*** DATA SHOWN ***

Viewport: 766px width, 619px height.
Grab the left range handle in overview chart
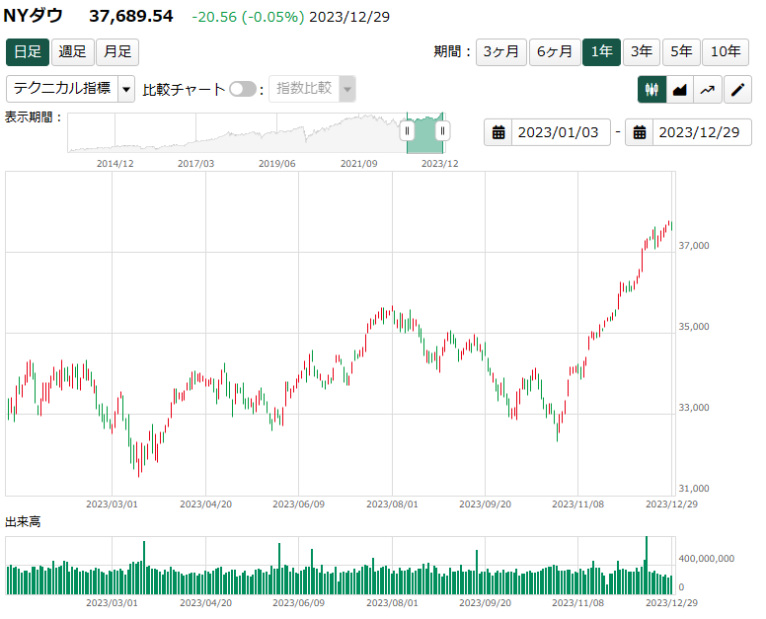click(x=407, y=130)
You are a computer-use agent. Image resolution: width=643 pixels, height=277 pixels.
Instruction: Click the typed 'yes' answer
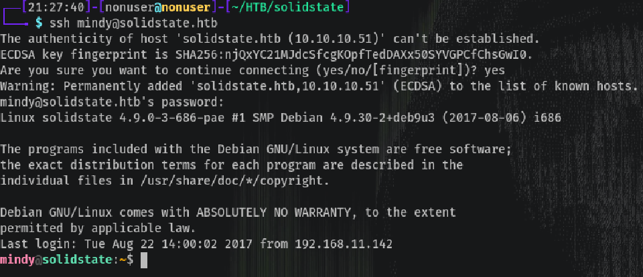click(495, 70)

*** End of DATA SHOWN ***

• WHAT TO DO: Above are some records. Report the number of their lines that include "width", and add nothing else.

• REPLY: 2